■ Recorded data ■

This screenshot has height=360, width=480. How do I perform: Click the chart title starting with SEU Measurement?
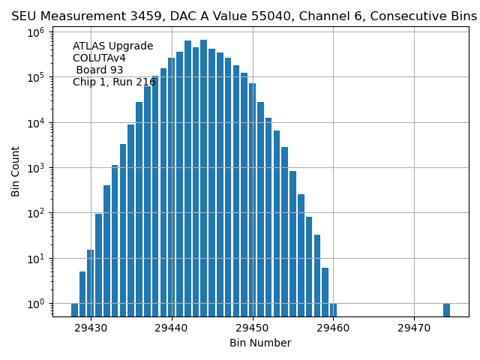click(244, 16)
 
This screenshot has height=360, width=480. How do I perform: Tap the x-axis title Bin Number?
click(260, 344)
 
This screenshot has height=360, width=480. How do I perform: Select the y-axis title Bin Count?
click(16, 172)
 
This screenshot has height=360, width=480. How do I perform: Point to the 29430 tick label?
click(91, 328)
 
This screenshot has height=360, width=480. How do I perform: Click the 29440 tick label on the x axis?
click(172, 328)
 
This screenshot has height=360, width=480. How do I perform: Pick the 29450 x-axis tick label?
click(253, 328)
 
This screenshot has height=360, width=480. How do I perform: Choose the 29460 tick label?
click(334, 328)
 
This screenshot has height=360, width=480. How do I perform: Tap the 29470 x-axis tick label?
click(414, 328)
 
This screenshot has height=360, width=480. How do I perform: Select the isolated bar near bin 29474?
click(446, 310)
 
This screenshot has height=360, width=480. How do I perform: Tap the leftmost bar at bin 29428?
click(75, 310)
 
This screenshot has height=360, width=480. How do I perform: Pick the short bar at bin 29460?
click(333, 310)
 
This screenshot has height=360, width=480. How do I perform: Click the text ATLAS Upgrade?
click(112, 46)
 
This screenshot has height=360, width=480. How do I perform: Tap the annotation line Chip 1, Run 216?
click(113, 82)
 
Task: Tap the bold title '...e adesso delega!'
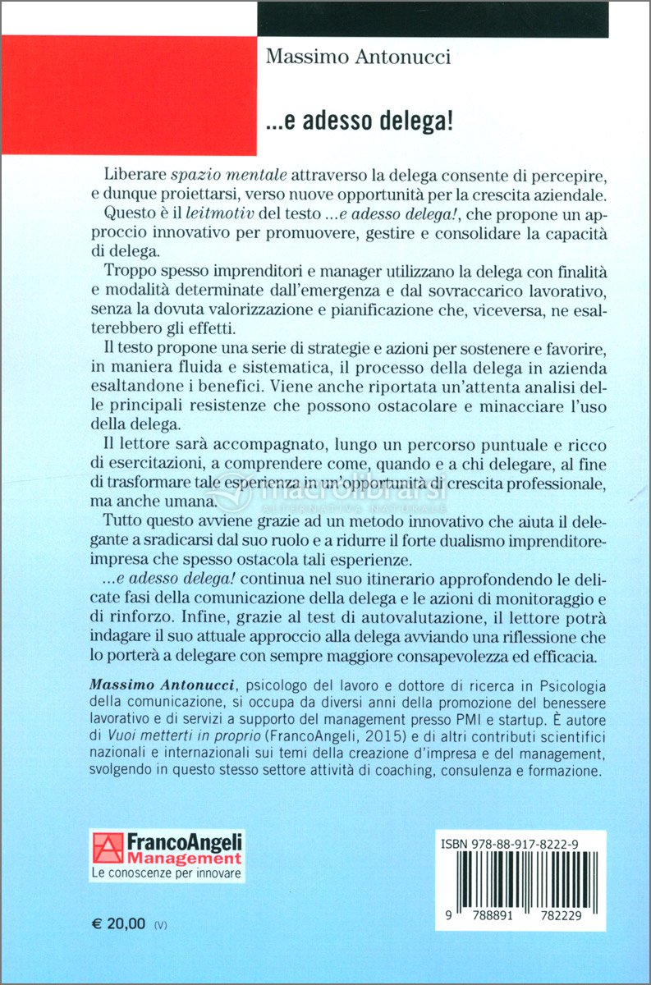click(x=360, y=121)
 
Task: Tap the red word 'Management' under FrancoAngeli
click(x=184, y=859)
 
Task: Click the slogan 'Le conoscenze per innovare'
click(x=167, y=873)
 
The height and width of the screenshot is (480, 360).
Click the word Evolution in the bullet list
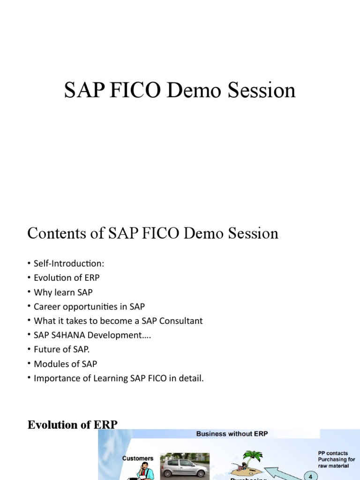pyautogui.click(x=52, y=278)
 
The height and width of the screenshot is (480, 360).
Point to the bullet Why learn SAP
pyautogui.click(x=63, y=292)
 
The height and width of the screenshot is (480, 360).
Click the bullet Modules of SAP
pyautogui.click(x=66, y=364)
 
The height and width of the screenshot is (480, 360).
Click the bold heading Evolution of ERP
pyautogui.click(x=73, y=425)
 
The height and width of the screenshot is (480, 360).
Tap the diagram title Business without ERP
pyautogui.click(x=232, y=434)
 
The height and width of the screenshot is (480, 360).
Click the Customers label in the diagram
pyautogui.click(x=138, y=458)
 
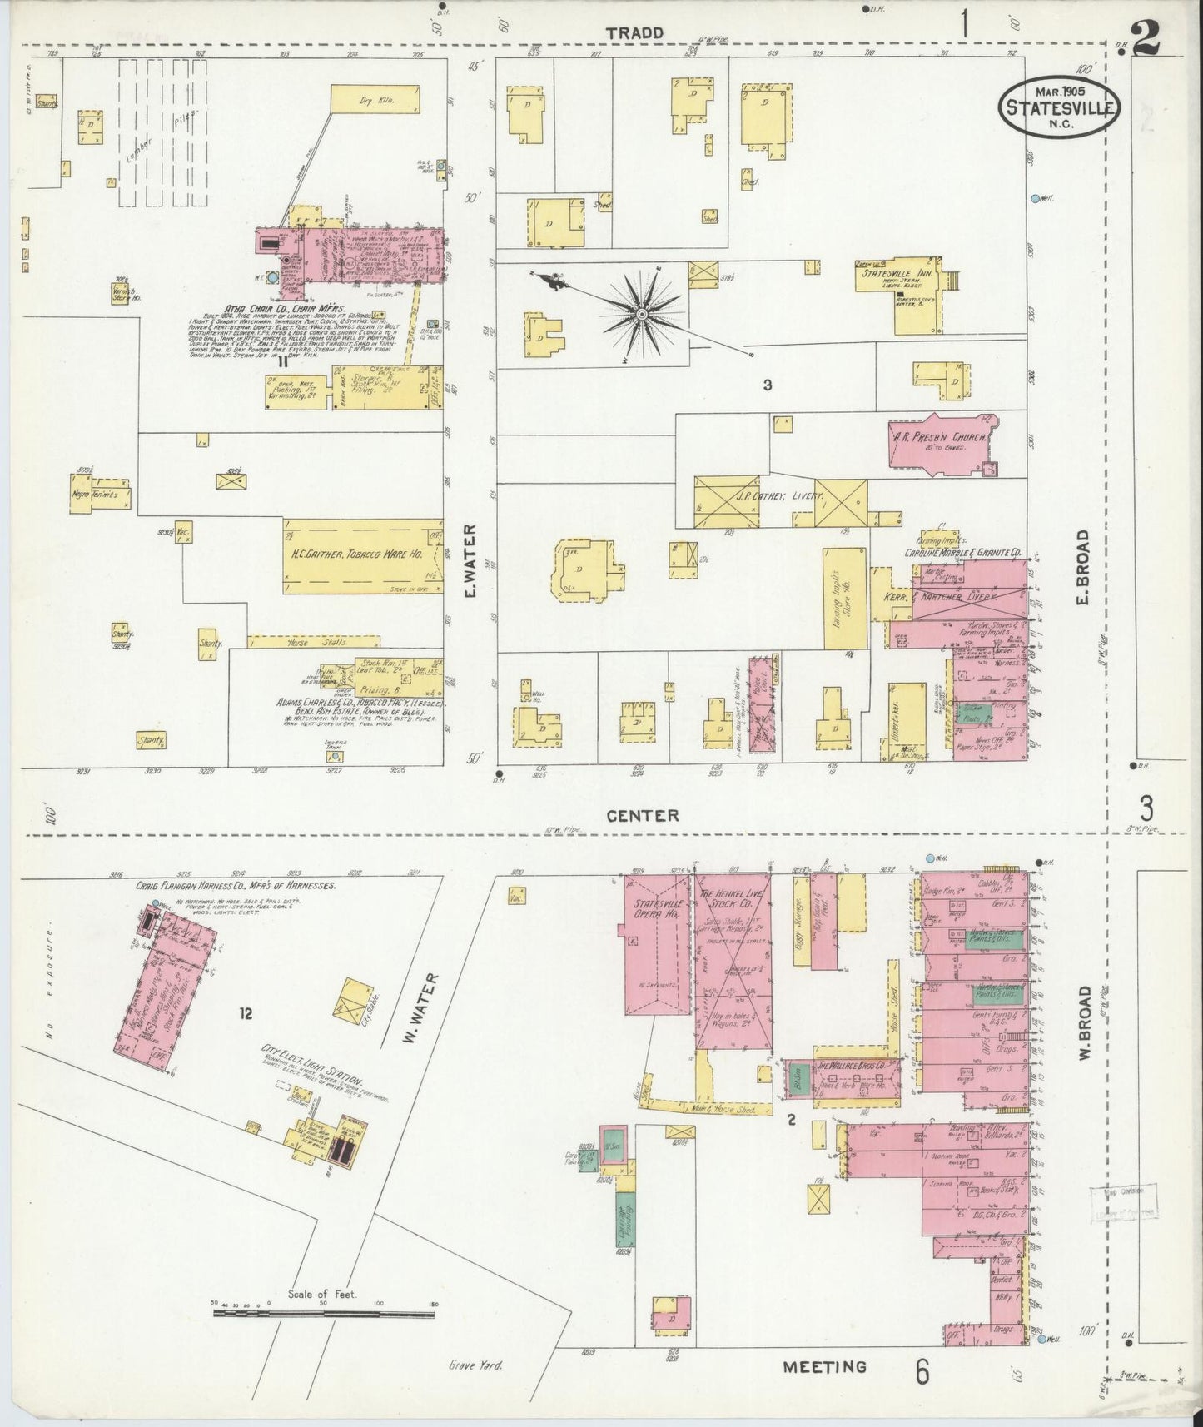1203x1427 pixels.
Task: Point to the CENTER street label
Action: (x=644, y=816)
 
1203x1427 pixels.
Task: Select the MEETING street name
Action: (x=824, y=1366)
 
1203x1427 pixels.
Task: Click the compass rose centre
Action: (x=643, y=313)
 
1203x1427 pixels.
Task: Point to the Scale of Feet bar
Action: (x=324, y=1315)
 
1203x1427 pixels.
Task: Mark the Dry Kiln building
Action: (x=375, y=100)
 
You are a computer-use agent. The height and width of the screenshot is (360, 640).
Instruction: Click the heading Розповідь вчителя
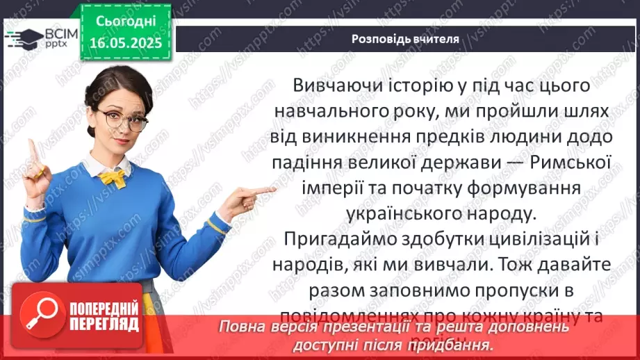(x=404, y=39)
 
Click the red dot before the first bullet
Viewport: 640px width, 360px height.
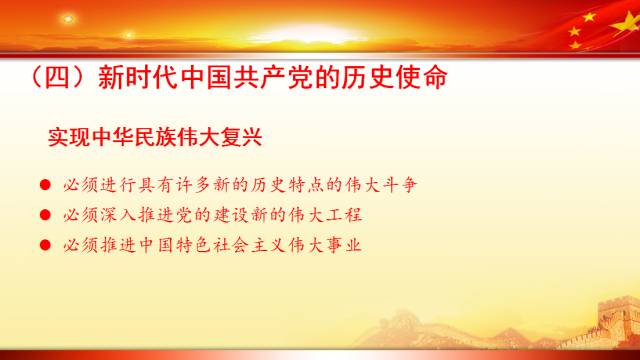tap(44, 186)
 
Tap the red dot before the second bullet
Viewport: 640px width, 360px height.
tap(44, 215)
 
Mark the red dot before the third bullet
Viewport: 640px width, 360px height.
tap(44, 244)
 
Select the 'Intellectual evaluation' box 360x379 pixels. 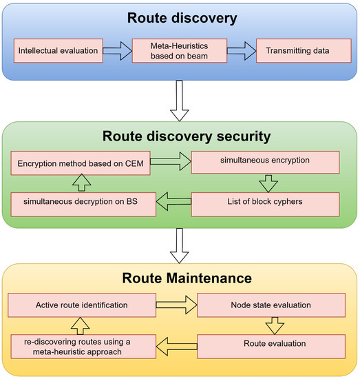58,51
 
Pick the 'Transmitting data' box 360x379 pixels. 297,51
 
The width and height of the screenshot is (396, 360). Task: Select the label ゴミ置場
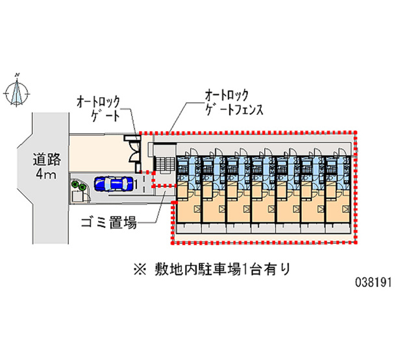click(108, 224)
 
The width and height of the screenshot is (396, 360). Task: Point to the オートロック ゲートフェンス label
click(233, 102)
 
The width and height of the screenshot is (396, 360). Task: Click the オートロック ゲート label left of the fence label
click(97, 108)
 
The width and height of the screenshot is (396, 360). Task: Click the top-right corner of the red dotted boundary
click(356, 132)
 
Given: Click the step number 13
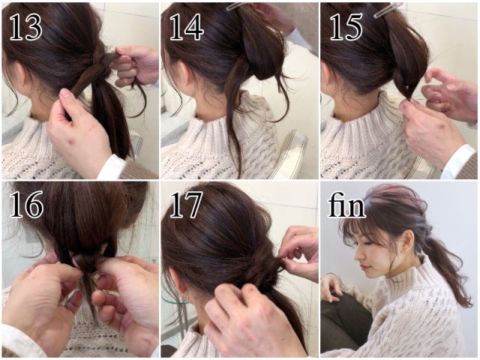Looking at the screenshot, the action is pyautogui.click(x=26, y=27).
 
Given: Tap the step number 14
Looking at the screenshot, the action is pyautogui.click(x=187, y=27).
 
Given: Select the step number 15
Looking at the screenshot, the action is pyautogui.click(x=346, y=27).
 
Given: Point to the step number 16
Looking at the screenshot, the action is pyautogui.click(x=27, y=205).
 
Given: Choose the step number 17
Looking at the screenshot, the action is pyautogui.click(x=186, y=205).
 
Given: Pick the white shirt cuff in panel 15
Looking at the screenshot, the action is pyautogui.click(x=459, y=162).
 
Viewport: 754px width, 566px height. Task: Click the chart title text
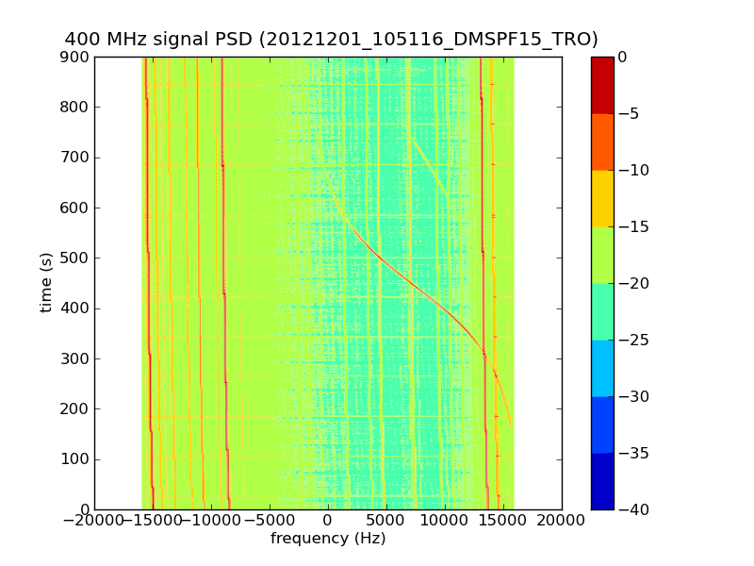(x=331, y=39)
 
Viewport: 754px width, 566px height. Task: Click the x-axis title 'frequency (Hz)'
(x=328, y=539)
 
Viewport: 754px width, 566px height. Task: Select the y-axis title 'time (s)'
(x=45, y=283)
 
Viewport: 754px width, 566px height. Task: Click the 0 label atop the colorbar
(x=622, y=57)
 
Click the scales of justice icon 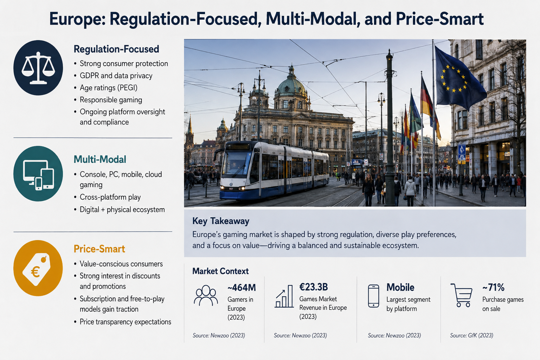[38, 68]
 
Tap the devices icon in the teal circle [38, 175]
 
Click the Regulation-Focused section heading [116, 49]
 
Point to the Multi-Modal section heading [100, 159]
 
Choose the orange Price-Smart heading [99, 249]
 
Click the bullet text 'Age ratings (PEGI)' [109, 88]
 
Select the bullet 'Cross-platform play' [110, 197]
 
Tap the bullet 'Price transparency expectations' [126, 322]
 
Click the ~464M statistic [242, 288]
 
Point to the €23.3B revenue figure [313, 287]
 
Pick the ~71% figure [493, 287]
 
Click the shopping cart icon [462, 295]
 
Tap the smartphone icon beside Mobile [373, 296]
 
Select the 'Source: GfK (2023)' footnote [471, 335]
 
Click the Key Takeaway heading [220, 221]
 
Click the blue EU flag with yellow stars [458, 77]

■ Instruction ■
Starting at the line that contains "Pick the ~71% figure [493, 287]" and ending at the last line of the material, convert those lines into a Markdown table with the columns No. and Entry, numbering each row and omitting blank lines.

■ Exercise response ■
| No. | Entry |
|---|---|
| 1 | Pick the ~71% figure [493, 287] |
| 2 | Click the shopping cart icon [462, 295] |
| 3 | Tap the smartphone icon beside Mobile [373, 296] |
| 4 | Select the 'Source: GfK (2023)' footnote [471, 335] |
| 5 | Click the Key Takeaway heading [220, 221] |
| 6 | Click the blue EU flag with yellow stars [458, 77] |